> _Problem_: Please copy exactly every line from the one that contains "Instruction: Click the MACD(12,26,9)" to the end of the data below, with both ends included and no other lines.

--- Available records Enclosed Below ---

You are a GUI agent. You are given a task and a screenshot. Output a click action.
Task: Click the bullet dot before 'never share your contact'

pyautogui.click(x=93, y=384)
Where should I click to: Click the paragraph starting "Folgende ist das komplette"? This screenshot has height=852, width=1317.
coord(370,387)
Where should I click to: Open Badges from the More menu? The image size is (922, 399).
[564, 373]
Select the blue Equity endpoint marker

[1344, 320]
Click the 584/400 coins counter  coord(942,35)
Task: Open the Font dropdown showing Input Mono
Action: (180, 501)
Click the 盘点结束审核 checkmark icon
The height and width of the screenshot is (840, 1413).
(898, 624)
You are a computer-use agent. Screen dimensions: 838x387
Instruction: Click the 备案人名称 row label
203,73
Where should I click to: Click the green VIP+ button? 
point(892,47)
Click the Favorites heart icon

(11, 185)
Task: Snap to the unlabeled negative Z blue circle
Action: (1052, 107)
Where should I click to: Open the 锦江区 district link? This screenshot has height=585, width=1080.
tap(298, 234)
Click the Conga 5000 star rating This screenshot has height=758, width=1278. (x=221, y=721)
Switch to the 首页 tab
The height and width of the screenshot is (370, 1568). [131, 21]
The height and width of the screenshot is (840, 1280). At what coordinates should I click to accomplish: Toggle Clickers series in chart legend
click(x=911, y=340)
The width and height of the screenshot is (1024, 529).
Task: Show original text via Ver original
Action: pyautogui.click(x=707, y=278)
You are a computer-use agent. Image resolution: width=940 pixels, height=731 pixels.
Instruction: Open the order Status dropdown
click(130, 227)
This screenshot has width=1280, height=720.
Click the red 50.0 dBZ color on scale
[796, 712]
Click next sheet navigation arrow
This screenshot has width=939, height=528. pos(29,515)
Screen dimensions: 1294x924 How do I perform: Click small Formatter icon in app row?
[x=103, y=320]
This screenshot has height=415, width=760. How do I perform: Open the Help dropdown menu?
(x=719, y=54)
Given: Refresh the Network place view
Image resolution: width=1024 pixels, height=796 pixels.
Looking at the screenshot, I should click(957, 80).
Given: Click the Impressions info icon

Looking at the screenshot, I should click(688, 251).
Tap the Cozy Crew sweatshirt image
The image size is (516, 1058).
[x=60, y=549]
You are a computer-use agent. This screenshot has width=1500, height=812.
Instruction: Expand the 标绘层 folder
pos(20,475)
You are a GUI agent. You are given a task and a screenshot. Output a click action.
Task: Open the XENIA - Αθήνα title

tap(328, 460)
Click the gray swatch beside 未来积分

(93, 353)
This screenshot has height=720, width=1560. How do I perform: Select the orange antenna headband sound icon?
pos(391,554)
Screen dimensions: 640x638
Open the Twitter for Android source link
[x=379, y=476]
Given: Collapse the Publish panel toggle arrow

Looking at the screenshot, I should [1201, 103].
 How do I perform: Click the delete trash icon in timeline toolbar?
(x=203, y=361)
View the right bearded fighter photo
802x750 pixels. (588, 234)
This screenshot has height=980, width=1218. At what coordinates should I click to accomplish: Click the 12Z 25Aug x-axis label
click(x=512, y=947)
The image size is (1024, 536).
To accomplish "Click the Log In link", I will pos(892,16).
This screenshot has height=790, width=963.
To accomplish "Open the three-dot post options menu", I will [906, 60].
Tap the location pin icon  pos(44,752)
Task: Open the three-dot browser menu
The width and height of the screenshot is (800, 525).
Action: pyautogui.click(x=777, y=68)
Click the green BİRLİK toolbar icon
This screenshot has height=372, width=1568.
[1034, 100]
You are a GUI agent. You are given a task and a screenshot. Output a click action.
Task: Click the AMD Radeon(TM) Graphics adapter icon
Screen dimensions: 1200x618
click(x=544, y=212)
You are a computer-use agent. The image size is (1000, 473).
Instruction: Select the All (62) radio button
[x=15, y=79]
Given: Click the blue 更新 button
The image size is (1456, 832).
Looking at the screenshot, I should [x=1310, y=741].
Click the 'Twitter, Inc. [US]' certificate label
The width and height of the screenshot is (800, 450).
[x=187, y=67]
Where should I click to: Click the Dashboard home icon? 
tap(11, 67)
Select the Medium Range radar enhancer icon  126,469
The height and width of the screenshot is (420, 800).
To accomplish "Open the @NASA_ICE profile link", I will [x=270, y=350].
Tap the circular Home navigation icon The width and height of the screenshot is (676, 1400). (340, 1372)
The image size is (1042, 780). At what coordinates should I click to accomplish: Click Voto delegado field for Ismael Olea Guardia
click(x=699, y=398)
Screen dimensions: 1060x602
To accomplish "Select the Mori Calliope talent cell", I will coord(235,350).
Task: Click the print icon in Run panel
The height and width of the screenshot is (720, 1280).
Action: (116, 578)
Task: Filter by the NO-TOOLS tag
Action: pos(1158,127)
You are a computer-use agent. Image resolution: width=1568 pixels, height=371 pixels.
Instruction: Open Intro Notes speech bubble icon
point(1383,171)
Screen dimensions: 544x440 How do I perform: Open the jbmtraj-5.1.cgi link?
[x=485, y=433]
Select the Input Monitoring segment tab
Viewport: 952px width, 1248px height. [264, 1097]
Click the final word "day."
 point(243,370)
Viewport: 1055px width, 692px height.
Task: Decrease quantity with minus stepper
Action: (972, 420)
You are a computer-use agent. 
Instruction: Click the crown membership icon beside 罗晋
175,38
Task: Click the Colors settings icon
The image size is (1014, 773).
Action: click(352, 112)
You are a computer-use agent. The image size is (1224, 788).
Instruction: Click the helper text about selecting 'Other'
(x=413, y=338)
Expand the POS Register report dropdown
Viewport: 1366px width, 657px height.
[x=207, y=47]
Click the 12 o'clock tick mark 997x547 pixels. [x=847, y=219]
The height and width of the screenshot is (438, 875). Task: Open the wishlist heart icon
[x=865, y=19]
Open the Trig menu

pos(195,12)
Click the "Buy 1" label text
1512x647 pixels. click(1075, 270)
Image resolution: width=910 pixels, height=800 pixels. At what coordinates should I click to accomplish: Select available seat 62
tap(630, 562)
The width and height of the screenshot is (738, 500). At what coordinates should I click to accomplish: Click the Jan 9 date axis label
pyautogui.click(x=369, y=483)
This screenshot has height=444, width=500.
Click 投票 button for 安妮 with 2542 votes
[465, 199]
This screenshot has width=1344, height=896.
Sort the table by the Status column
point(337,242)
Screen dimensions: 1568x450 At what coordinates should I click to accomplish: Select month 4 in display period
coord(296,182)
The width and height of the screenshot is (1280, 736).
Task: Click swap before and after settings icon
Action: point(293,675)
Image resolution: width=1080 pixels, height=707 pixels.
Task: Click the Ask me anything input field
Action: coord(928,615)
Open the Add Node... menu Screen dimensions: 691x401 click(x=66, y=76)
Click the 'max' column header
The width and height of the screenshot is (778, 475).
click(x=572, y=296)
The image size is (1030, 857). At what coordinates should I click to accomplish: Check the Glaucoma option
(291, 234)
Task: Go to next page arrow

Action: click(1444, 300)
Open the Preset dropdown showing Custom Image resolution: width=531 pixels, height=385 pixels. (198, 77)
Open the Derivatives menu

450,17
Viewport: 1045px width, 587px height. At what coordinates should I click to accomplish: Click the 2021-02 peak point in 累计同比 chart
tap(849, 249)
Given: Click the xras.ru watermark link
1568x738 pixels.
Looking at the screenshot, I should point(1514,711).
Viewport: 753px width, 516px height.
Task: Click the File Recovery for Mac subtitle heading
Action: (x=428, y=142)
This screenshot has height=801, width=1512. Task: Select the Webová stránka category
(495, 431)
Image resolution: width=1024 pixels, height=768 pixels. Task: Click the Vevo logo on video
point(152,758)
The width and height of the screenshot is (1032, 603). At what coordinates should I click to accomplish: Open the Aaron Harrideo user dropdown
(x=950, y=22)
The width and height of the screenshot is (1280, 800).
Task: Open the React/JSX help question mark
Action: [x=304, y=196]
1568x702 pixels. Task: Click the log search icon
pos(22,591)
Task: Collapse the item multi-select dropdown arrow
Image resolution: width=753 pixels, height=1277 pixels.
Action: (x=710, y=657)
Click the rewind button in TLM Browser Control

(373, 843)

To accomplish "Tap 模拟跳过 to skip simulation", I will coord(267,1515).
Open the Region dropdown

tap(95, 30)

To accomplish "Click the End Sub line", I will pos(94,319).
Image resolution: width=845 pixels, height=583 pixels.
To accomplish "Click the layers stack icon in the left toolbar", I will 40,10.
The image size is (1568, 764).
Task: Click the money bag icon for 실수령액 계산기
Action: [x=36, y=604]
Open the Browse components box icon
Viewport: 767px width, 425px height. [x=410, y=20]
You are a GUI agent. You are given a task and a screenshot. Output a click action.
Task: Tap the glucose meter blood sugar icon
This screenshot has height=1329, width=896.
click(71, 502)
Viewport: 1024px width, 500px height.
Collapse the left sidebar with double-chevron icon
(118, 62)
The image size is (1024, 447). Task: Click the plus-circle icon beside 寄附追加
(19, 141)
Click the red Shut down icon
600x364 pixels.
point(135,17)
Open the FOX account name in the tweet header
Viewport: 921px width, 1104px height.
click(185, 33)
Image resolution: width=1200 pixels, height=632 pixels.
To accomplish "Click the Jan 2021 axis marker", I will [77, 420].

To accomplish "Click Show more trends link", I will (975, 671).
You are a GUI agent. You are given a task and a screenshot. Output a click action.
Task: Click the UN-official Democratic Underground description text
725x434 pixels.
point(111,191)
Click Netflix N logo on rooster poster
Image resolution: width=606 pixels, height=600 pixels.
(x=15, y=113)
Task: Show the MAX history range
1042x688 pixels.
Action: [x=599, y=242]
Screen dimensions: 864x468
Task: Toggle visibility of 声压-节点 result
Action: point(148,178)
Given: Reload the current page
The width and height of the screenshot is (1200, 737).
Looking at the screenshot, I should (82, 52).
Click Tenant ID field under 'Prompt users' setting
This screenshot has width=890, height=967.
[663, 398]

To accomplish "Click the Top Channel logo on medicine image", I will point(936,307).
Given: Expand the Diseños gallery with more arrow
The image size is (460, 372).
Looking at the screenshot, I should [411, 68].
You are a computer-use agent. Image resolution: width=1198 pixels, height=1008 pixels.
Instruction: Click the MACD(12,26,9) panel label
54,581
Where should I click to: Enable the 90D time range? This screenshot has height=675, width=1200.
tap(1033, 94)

--- End of Enclosed Available records ---

> _Task output_:
Instruction: Click the MACD(12,26,9) panel label
54,581
Where should I click to: Enable the 90D time range? This screenshot has height=675, width=1200.
tap(1033, 94)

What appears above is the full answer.